[Problem to work on] Please decide whether each statement agrees with the text on bank returns and asset quality, answering yes or no and quoting the words from the text that settle it. (a) OCBC's NPL ratio was the same as in the year-ago period. (b) UOB's NPL ratio fell compared with a year earlier. (c) DBS had the highest return on equity of the three banks.

[Selected excerpt]
+-------+
DBS also maintained the highest return on equity (ROE) among the three, a metric that underpins its premium valuation relative to peers. The bank's stronger earnings momentum, driven by wealth management and trading income, supported its leadership position in profitability. UOB's mid-range performance and OCBC's revenue stagnation point to divergent execution within a shared market structure, but all three maintain capital positions and earnings levels that far exceed smaller competitors.
Asset Quality and Systemic Stability
The concentrated banking system has not shown signs of credit stress. Non-performing loan (NPL) ratios across the big three remained low by historical standards in first-half 2025, underpinned by prudent underwriting and diversified loan portfolios. OCBC recorded the lowest NPL ratio at 0.9%, unchanged from both the preceding half-year and the year-ago period. DBS reported an NPL ratio of 1.0%, down from 1.1% in 1H 2024, while UOB's NPL ratio edged up to 1.6% from 1.5% a year earlier, reflecting differences in portfolio composition and risk exposure.
Overall asset quality remained resilient, according to StashAway's analysis, supported by prudent lending standards and ongoing risk management. The low NPL ratios provide a cushion against macroeconomic headwinds and reinforce confidence in the stability of a system where three institutions account for the bulk of credit intermediation. The Monetary Authority of Singapore's supervisory framework, which includes stress testing and capital adequacy requirements, further mitigates the systemic risks inherent in high concentration.
+-------+
Saved entries:

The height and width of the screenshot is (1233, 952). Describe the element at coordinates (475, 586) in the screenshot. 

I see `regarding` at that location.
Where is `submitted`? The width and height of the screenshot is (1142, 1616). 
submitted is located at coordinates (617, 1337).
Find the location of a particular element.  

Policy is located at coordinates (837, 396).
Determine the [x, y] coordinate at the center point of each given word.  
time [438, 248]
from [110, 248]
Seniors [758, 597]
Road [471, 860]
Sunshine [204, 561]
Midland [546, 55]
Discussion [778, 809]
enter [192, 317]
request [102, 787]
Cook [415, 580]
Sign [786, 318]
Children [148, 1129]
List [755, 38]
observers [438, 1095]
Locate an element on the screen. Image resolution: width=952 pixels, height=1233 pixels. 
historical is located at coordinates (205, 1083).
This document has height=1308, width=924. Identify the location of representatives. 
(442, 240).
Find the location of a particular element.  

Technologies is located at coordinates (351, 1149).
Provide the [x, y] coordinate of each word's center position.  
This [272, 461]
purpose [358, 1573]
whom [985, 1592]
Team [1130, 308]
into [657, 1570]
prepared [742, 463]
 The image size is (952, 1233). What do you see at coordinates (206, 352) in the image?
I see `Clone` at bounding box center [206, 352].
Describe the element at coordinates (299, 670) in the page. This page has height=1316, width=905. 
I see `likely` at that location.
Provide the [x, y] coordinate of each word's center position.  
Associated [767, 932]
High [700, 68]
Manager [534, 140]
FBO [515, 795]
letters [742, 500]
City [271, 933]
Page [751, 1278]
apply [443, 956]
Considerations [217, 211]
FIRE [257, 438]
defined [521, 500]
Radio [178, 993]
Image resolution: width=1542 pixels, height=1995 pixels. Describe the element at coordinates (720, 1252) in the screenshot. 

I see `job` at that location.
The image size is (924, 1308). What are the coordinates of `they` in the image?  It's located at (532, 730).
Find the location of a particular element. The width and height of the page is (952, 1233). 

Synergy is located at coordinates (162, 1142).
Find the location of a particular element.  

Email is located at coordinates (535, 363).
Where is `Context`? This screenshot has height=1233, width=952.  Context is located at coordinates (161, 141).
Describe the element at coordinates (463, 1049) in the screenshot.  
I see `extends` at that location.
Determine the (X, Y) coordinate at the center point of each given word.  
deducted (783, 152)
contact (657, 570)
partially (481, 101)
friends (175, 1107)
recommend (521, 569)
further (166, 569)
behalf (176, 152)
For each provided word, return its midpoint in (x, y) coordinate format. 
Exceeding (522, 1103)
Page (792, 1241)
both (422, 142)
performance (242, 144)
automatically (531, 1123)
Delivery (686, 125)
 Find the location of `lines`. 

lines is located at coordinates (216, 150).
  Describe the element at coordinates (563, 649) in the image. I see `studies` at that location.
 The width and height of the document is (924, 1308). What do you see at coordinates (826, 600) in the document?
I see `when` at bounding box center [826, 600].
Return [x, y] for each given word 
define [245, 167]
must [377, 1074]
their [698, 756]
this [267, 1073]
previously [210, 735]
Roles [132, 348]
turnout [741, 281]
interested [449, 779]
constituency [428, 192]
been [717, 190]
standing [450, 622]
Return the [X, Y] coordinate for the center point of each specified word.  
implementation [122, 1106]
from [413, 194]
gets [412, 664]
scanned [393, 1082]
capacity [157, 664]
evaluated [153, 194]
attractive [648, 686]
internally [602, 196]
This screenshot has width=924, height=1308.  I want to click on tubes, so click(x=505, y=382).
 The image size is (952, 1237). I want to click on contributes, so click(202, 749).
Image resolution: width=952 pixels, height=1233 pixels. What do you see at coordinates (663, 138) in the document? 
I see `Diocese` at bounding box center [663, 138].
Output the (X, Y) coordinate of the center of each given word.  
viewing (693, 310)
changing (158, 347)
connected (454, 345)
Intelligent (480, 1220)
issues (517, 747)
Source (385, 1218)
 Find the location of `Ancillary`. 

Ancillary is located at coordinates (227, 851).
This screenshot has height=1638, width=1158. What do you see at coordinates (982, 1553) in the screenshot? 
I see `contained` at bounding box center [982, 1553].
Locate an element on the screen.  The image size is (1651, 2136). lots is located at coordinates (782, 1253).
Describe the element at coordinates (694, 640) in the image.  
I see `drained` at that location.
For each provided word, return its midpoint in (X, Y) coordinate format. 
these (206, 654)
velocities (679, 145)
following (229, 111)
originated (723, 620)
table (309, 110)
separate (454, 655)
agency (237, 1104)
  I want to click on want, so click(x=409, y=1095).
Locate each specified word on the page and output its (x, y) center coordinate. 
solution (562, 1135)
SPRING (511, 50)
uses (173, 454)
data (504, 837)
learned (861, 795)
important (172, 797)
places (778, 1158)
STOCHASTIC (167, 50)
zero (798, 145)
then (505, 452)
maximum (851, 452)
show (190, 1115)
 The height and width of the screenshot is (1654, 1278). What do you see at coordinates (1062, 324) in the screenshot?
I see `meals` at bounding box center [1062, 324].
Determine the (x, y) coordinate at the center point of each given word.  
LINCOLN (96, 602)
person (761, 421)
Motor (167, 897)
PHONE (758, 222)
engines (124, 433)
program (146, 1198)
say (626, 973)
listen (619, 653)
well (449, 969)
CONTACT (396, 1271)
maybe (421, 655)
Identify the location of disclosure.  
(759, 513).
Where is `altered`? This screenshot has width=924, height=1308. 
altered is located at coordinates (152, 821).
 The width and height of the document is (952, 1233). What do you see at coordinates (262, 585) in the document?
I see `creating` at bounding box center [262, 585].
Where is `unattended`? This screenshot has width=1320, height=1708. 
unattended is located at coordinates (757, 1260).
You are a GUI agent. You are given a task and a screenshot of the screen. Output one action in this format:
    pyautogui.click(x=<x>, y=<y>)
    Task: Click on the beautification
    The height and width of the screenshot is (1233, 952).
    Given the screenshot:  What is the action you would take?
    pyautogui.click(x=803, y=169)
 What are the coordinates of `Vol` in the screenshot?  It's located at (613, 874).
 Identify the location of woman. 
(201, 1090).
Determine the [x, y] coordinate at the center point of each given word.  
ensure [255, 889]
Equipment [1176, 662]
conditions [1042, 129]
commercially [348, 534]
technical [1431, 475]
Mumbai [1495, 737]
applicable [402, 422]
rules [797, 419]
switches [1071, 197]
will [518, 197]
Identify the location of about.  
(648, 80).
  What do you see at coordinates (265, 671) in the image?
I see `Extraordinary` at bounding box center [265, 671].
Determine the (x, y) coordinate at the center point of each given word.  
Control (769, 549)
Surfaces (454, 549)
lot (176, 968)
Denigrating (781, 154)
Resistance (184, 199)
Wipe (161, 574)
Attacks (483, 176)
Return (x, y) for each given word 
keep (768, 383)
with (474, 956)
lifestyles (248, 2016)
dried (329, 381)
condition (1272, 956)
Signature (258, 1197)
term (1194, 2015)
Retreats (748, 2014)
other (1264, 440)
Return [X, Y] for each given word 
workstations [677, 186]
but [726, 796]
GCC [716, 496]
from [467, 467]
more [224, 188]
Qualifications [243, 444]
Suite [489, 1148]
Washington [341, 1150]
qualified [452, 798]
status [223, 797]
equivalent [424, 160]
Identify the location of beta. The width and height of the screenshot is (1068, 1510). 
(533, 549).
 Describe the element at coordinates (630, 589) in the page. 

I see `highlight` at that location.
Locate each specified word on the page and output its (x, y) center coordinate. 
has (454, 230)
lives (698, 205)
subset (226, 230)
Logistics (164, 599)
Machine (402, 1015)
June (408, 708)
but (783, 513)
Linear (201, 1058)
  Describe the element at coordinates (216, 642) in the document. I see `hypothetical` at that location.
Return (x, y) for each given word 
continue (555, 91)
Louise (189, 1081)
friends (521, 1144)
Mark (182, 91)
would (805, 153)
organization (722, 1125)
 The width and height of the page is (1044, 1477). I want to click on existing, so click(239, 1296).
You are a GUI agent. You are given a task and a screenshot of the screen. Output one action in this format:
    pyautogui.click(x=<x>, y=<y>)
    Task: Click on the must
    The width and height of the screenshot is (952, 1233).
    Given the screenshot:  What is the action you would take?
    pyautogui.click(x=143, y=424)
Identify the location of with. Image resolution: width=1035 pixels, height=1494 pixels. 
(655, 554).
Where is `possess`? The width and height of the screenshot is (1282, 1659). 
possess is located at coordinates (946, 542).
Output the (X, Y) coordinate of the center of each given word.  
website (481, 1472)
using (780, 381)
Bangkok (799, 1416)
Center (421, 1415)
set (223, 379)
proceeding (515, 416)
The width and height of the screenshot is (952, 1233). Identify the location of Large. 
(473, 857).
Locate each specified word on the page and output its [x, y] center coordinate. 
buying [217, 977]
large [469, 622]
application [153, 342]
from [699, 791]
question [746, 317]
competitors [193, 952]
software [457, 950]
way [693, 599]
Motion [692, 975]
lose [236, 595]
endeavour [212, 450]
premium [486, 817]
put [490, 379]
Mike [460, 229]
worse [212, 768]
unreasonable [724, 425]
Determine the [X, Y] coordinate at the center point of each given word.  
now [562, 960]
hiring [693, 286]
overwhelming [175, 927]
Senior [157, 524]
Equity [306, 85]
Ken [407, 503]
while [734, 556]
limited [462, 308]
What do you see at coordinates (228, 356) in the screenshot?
+-------+
[Output of the exercise]
(a) Yes: "OCBC recorded the lowest NPL ratio at 0.9%, unchanged from both the preceding half-year and the year-ago period."
(b) No: "UOB's NPL ratio edged up to 1.6% from 1.5% a year earlier"
(c) Yes: "DBS also maintained the highest return on equity (ROE) among the three"